Another blog post, this time collecting a Twitter thread, that pulls together an overview of just how aggressively tech seems to be coming for creative industries.


Rebecca Wirfs-Brock (@rebeccawb@discuss.systems)

Interesting blog post (an oldy but goody) by Robert Smallshire about the half life of programmers and long-lived code bases. How big is your code base? Who knows its dark corners?

“Predictive Models of Development Teams and the Systems They Build”

Relevant to the churn parts of my book. Posting it here largely because I’m planning on reading it again later, with a clearer mind.


There’s a kind of post I encounter quite a bit on Twitter that falls squarely under Poe’s law (is it serious or is it a parody?):

Somebody talks about how much time they saved using ChatGPT for research and then posting answers full of factual errors. 🤨

(Thread.)


The hype around AI is going to become even more deafening in a few months.
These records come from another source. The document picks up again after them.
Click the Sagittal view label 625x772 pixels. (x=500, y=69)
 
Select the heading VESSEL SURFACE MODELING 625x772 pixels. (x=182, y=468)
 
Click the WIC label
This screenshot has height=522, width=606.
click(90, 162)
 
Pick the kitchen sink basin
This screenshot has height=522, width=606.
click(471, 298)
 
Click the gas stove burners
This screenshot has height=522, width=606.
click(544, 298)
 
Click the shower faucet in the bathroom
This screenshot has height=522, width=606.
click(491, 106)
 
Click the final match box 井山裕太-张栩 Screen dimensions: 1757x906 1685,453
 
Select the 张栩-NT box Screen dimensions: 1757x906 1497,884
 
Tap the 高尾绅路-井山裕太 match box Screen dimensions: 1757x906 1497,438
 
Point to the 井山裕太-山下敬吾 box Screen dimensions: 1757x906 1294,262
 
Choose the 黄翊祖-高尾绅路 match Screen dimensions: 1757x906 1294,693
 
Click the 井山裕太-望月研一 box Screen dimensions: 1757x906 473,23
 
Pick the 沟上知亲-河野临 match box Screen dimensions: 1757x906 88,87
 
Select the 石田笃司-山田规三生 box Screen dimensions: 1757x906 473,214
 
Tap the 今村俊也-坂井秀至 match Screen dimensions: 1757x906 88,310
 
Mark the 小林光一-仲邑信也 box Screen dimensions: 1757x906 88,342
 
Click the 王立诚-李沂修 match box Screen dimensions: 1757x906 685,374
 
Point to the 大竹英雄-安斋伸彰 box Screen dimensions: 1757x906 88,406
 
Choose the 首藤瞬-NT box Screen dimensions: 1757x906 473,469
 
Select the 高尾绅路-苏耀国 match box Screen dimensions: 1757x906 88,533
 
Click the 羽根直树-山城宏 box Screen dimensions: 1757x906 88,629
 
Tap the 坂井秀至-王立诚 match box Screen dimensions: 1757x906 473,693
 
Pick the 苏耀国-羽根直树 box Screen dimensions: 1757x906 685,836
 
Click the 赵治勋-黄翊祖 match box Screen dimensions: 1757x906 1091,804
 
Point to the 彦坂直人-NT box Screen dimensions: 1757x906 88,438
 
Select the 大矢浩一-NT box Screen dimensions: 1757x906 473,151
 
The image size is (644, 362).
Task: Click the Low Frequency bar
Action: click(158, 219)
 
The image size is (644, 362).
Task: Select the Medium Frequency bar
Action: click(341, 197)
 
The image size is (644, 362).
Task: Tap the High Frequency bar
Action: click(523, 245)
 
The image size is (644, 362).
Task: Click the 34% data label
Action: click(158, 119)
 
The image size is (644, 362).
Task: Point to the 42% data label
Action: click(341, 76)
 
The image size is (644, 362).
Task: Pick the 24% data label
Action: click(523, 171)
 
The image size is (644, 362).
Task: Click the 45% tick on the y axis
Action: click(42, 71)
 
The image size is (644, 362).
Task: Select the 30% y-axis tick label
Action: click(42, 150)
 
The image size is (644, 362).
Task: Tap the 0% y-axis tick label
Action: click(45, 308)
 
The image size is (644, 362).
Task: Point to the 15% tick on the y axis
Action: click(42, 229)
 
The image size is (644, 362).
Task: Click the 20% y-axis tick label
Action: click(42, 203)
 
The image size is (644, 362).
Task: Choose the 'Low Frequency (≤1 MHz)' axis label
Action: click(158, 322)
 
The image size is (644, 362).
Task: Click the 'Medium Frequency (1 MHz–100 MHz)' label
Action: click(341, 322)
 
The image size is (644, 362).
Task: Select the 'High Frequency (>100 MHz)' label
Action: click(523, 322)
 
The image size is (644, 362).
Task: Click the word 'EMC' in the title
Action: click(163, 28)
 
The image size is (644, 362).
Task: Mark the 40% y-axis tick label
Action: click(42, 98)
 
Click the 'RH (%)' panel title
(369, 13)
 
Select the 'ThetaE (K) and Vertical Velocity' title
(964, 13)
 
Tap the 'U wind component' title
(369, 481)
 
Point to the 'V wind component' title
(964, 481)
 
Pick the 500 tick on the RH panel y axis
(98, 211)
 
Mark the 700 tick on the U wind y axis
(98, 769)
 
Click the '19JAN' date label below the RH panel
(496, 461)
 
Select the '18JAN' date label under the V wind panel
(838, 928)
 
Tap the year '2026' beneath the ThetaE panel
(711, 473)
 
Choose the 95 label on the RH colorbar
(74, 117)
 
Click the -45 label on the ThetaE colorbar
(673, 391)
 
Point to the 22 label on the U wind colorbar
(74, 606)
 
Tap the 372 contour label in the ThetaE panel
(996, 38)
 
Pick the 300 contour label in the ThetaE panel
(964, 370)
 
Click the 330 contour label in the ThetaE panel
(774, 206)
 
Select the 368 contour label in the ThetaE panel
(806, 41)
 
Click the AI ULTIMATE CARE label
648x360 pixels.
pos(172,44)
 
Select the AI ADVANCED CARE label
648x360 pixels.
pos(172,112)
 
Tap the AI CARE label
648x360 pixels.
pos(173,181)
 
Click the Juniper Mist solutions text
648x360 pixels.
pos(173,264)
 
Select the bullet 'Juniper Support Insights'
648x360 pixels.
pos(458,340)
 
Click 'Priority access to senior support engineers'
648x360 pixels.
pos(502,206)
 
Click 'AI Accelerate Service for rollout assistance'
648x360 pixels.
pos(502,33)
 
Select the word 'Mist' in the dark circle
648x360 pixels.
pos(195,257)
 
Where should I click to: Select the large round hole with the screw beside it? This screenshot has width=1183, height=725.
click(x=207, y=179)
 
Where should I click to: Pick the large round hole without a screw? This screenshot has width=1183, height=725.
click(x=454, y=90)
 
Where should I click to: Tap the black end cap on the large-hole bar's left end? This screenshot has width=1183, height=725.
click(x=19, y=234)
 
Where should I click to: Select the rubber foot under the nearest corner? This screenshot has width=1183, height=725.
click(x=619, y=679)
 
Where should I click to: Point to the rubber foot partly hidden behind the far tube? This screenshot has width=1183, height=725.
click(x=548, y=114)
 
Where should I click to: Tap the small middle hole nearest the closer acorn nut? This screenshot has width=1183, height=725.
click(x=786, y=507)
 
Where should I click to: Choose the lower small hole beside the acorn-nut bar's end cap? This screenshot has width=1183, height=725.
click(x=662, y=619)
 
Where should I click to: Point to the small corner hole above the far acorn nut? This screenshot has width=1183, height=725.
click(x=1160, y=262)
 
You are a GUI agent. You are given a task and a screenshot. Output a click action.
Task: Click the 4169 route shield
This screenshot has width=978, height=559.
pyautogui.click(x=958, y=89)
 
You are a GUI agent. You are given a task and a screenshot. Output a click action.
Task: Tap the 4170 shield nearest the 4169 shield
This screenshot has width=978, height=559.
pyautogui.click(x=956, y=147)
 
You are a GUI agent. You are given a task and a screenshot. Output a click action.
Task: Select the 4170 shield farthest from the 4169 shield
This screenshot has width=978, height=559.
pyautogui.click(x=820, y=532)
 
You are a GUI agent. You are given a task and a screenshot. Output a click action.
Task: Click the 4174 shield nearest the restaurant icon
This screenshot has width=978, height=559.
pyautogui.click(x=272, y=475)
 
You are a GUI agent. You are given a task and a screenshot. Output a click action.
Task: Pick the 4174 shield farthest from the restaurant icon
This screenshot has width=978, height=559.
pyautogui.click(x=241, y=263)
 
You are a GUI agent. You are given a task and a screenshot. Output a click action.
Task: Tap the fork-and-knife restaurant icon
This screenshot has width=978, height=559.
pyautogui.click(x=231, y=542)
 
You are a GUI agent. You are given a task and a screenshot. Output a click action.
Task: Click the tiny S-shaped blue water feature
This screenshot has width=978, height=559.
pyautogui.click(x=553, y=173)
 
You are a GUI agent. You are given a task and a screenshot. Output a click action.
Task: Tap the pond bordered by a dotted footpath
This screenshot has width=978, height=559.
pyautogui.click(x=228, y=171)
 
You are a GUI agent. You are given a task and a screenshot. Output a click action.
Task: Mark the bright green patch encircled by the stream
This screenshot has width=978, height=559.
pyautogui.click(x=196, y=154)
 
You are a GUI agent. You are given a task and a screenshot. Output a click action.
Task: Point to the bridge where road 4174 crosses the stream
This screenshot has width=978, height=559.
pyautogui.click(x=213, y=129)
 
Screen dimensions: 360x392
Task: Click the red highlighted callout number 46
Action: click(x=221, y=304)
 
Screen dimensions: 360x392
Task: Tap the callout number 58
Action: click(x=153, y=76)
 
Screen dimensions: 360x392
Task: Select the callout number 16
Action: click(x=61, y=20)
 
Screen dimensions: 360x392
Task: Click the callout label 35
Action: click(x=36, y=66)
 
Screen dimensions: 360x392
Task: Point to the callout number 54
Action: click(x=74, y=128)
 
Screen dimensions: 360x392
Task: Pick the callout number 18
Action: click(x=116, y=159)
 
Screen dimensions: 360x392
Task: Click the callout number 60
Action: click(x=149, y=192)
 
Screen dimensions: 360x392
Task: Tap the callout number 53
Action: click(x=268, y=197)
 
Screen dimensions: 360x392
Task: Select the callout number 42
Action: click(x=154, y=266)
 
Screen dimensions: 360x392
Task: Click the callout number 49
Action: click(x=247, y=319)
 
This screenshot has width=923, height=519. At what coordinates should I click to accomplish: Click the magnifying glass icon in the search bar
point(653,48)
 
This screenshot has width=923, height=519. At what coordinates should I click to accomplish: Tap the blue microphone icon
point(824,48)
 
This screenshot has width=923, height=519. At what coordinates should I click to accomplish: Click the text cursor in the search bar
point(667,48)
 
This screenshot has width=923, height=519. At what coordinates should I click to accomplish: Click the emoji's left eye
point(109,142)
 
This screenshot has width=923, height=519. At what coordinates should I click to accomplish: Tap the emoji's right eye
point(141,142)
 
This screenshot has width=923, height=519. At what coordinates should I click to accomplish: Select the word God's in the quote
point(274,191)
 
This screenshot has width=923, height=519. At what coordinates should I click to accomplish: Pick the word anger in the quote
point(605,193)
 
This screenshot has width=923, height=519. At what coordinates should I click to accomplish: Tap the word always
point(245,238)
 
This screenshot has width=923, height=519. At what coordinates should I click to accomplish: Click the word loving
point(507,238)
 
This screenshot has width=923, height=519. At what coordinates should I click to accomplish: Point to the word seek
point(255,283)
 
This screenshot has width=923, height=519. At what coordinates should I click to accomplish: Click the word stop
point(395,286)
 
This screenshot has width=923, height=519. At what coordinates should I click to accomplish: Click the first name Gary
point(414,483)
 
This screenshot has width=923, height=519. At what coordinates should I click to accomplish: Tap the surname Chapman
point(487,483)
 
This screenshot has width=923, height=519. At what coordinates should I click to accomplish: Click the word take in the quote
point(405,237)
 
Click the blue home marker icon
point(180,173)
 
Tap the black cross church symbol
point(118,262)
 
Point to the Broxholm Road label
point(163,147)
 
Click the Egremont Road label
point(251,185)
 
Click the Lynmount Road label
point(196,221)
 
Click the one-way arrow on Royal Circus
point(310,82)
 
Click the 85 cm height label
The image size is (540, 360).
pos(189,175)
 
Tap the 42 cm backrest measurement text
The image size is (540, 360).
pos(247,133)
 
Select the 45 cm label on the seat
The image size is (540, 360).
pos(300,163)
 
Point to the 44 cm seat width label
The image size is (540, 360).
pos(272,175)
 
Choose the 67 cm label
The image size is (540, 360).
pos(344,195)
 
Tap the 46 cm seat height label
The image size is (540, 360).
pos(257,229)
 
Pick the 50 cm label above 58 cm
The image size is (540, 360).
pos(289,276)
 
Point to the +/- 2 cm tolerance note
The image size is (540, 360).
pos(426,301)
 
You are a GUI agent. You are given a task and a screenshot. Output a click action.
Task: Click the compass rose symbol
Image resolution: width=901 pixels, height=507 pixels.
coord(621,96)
It’s the only thing on the horizon that can plausibly keep tech’s valuations up in the stratosphere.

VR is a tougher problem to crack than expected with a smaller upside since we didn’t transition to a remote work default as many expected.

The AR upside is likely to be owned primarily by the companies that crack the problem

Blockchain is great for fraud, less great for keeping an industry bubble going.

So, AI is it.

​(Link.)


Unlike many other coders, I seem to suffer from novelty-seeking outside of tech as well. I don’t just dig up and try out a variety of novel ideas, runtimes, and approaches in tech. I seem out the new and weird in music and film too.

I came across this music video recently and it’s fascinated me. I like the music but the video itself is, I think, an interesting attempt and bringing to bear the randomness and creepy aesthetic mis-structures of AI-generated art to a creative effect. I don’t know how it was made but I’m guessing that they began with a couple of video clips and then used each frame as input into something like Stable Diffusion? I’d love to get more detail on how this was done.